The church was named in honor of Bishop San Sabino, whose relics are still preserved in the crypt today. Make sure to take a close look at the facade: It features fascinating decorations with grotesque monsters and imaginary creatures, along with a gorgeous rose window.
Basilica di San Nicola
Commissioned in 1089 to house the stolen relics of St. Nicholas of Myra, this stunning, white-limestone church might just be the symbol of Bari. Its crypt today still contains the remains of St. Nicholas, the patron saint of sailors, travelers and children (yep, he’s the original Santa Claus), making it an important destination for pilgrims. And if you’re visiting Bari during the first week and a half of May, you’re in for a treat: Bari honors St. Nicholas with processions, fireworks, and other celebrations, many, of course, taking place around the basilica.
Bari Vecchia and Piazza del Ferrarese
The “old town” of Bari, home to some of the most important attractions such as Basilica San Nicola and the Cathedral, is a must-see in itself! With its narrow, winding alleyways, Bari Vecchia feels like a step back in time. In fact, don’t be surprised if you come across women expertly making orecchiette, like their mothers and grandmothers before them, right on the street. Don’t believe us? Just check out the video below!
Don’t miss Piazza del Ferrarese, which is lined with bars and cafes, and the nearby Piazza Mercantile, once the political center of the old town. It’s the perfect spot for a morning walk—or do as the Barese do, and go for an evening passeggiata here instead.
While Bari Vecchia takes you back to the past, the urban design of Murattiano, with its wide, grid-like streets built in the 19th and early 20th centuries, is a taste of an altogether different era! Divided from Bari Vecchia by the elegant, tree-line Corso Vittorio Emanuele, this area—commissioned under the rule of Murat, the king of Naples—is an architectural delight. (Today, it’s also a bustling shopping area!).

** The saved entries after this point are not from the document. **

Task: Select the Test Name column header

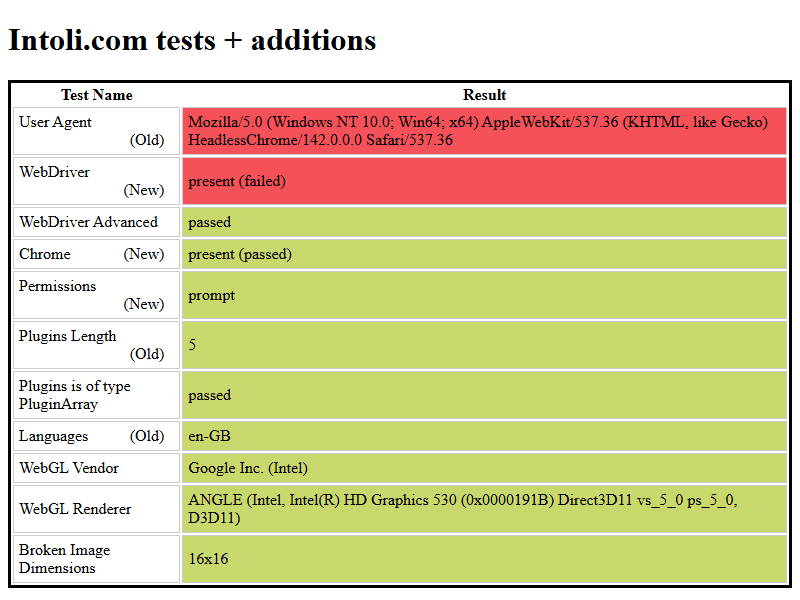Action: click(x=96, y=95)
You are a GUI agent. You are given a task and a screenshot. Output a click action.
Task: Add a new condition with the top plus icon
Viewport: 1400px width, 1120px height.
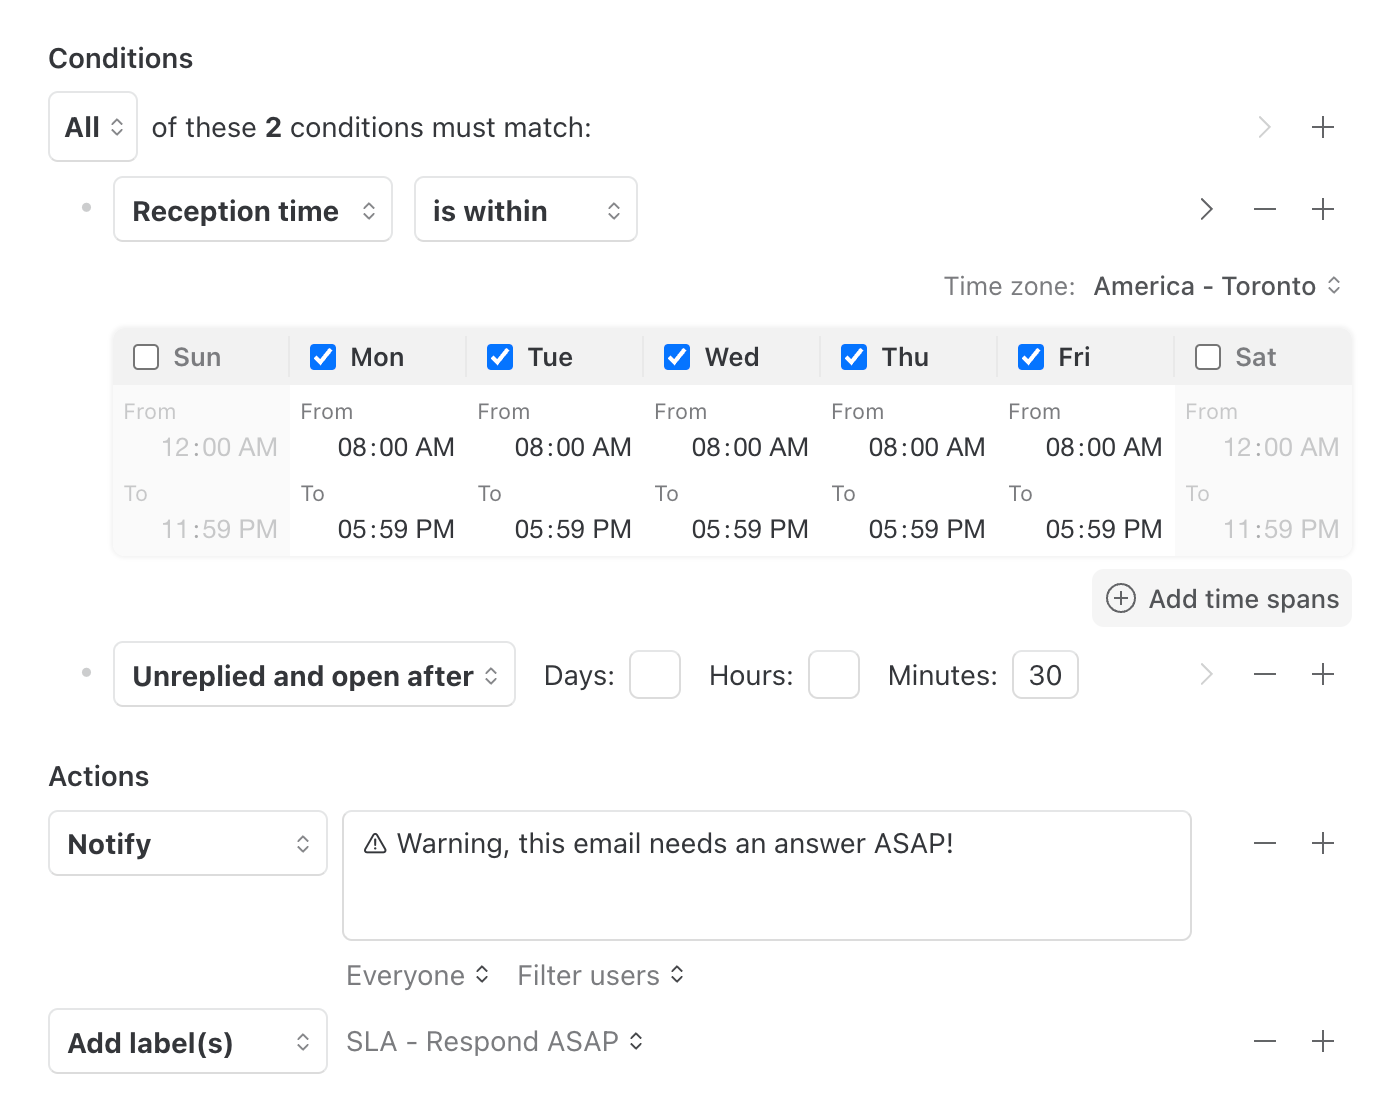pos(1322,127)
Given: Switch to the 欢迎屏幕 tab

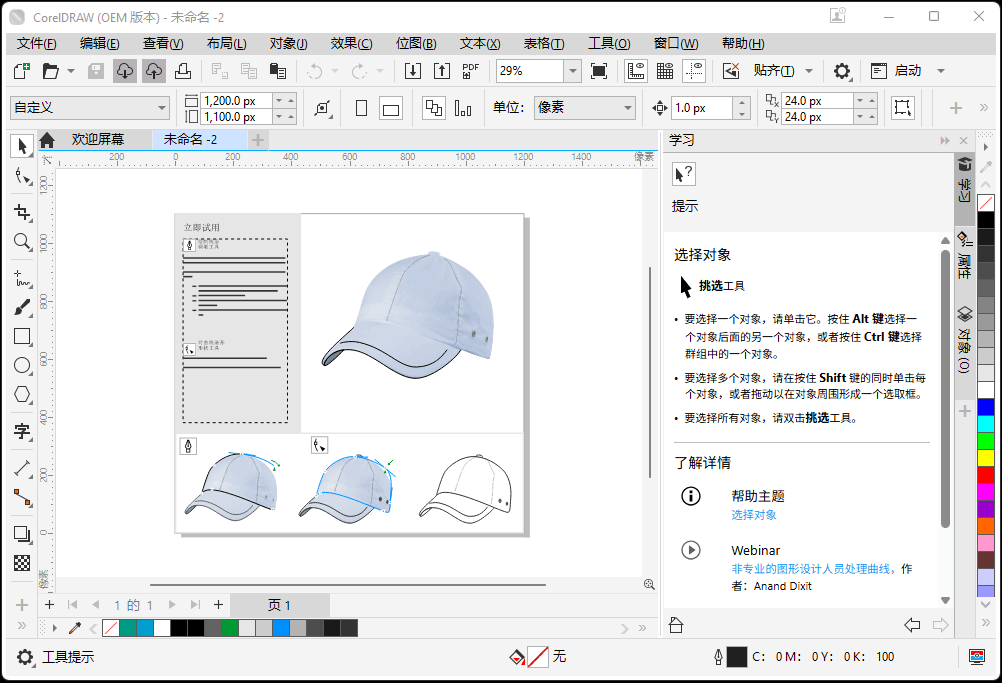Looking at the screenshot, I should click(x=99, y=142).
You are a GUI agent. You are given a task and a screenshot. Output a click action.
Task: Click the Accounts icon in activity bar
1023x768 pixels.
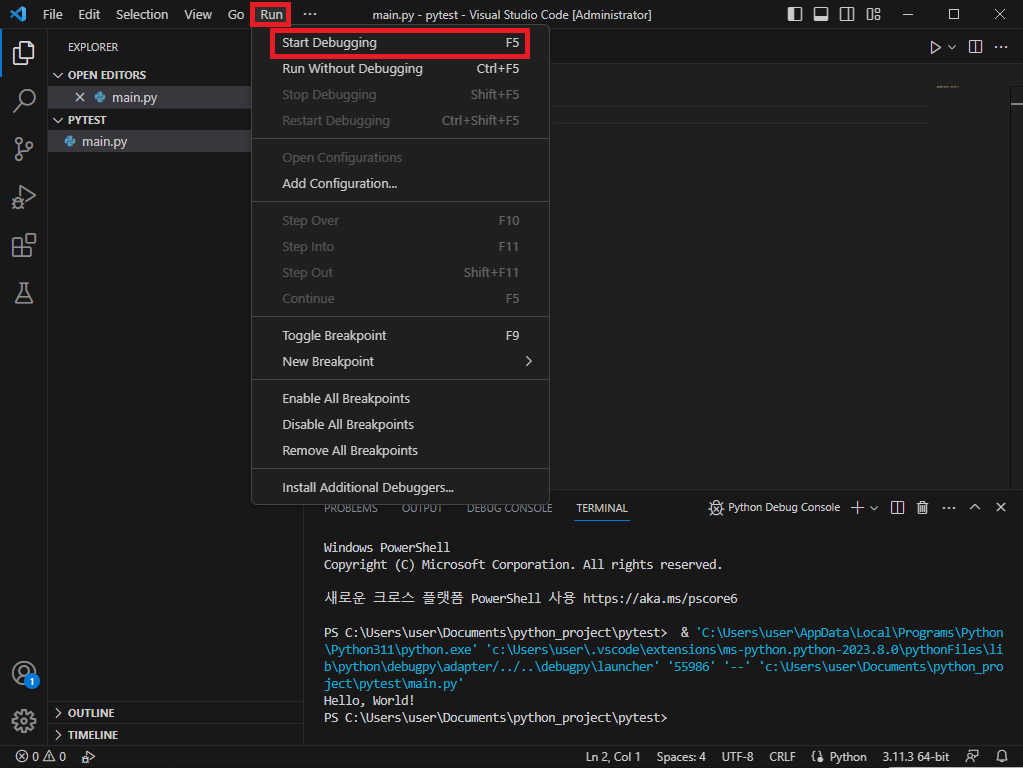[23, 673]
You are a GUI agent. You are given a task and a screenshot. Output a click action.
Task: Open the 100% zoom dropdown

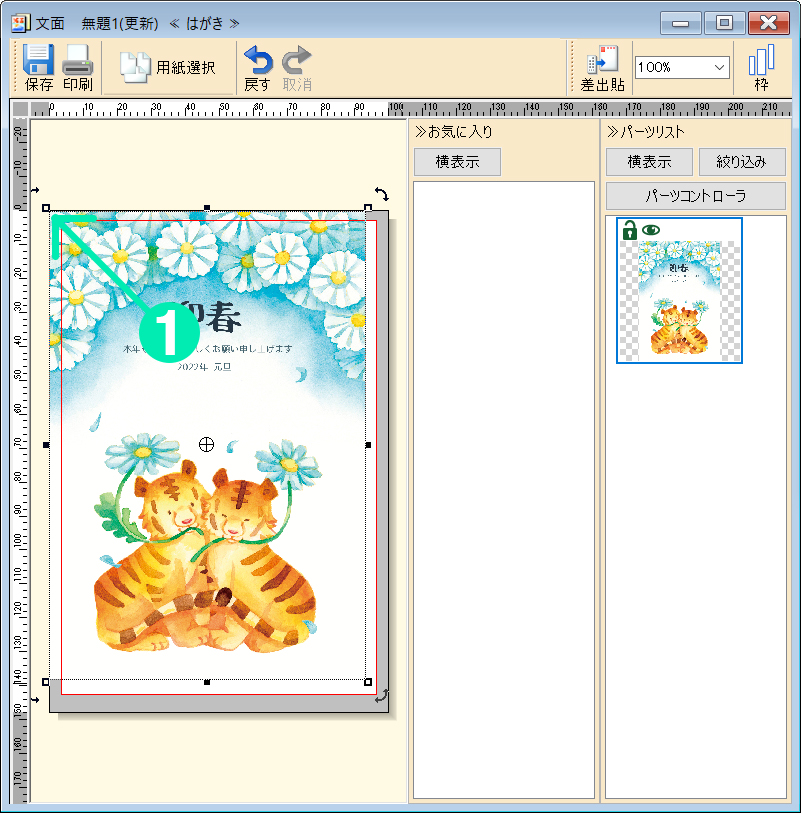pos(682,67)
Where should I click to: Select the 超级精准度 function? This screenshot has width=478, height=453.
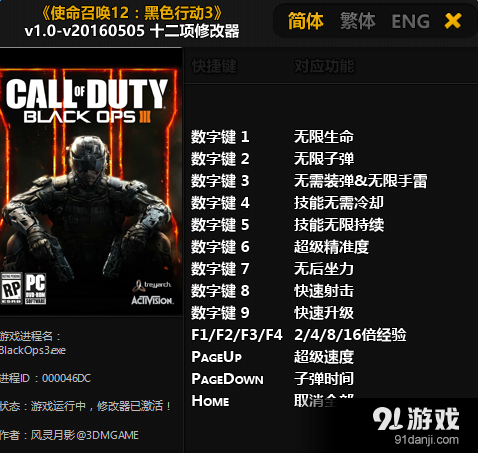point(331,247)
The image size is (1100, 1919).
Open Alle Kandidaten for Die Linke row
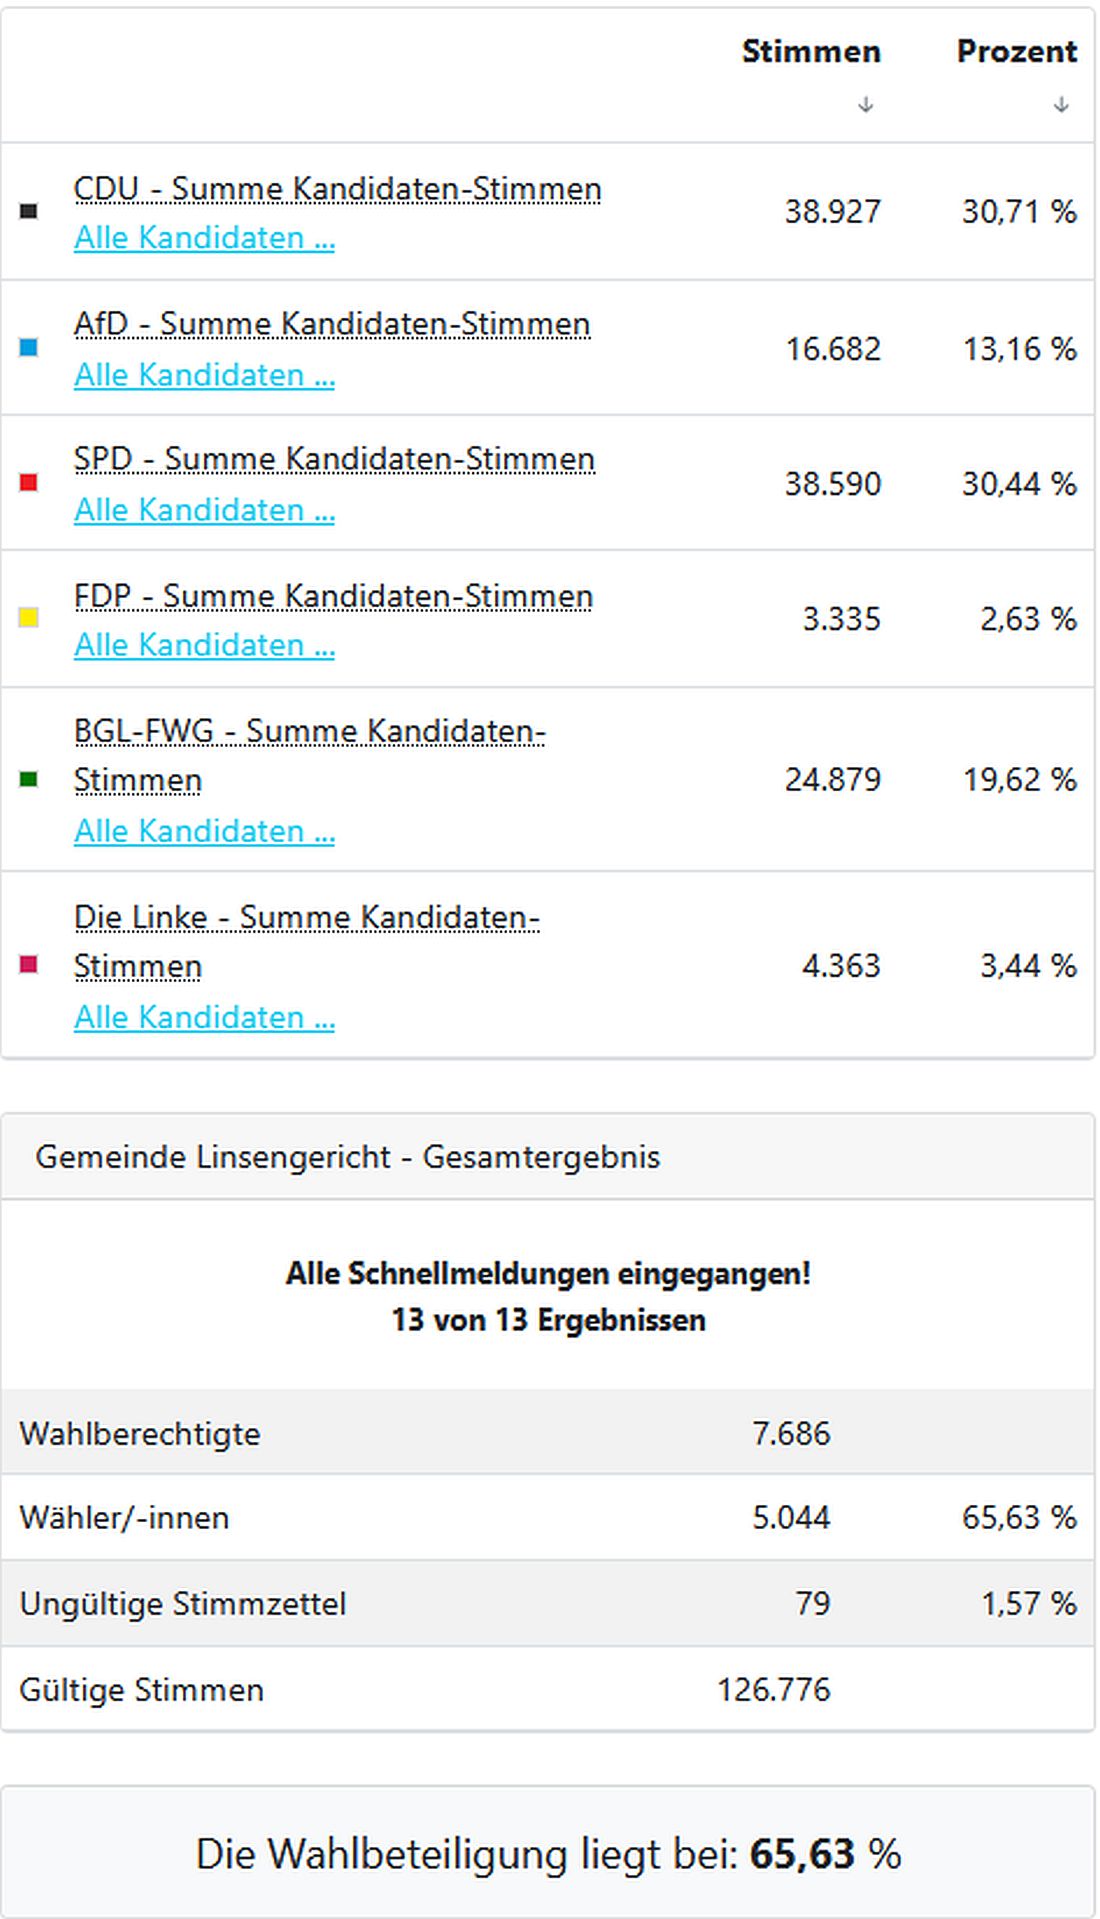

Check out the Teatro Petruzzelli, which opened in 1903; it’s the fourth-largest theater in Italy. And don’t miss Fizzarotti Palace, a eclectic building in a neo-Gothic Venetian style, commissioned by banker Emmanuel Fizzarotti in the late 19th century.
Puglia boasts some of the country’s best foods – just check out our list of our favorite foods in Puglia to make your mouth water! And, of course, you can taste some of the best in Bari. At the top of our list? Burrata. This delicacy, filled with mozzarella curds and cream, is absolutely delicious! And as it’s best when eaten fresh, Puglia is the place to try it.
Also look out for orecchiete con cima di rape (orecchiete pasta with brocolli rabe), a local dish that’s simple, but bursts with flavor. And for those who prefer something heartier, you can’t go wrong with tiella, a baked dish made of rice, potatoes, and mussels.
After all that food, there’s no better way to end an evening with some dancing! Pizzica is a traditional folk dance from Salento, meant to express a courtship’s love and passion.
The music that accompanies pizzica dancing is characterized by its lively rhythms and infectious melodies. Historically, the dance was believed to have been performed as a form of ritual healing for those who were believed to be bitten by a tarantula. It was believed that the intense and frenzied dancing could help cure the venomous bite.
The dance is most often performed in pairs or groups. It involves rapid footwork, spins, twirls, and improvised movements. Dancers often wear traditional costumes, such as brightly colored skirts for women and white shirts and trousers for men, accentuating the festive and vibrant atmosphere of the dance.
In recent years, pizzica dancing has experienced a revival and has become popular beyond its traditional context. It is now often performed at festivals, celebrations, and cultural events both within Italy and internationally, showcasing the rich cultural heritage of the Salento region and captivating audiences with its infectious rhythms and joyful spirit.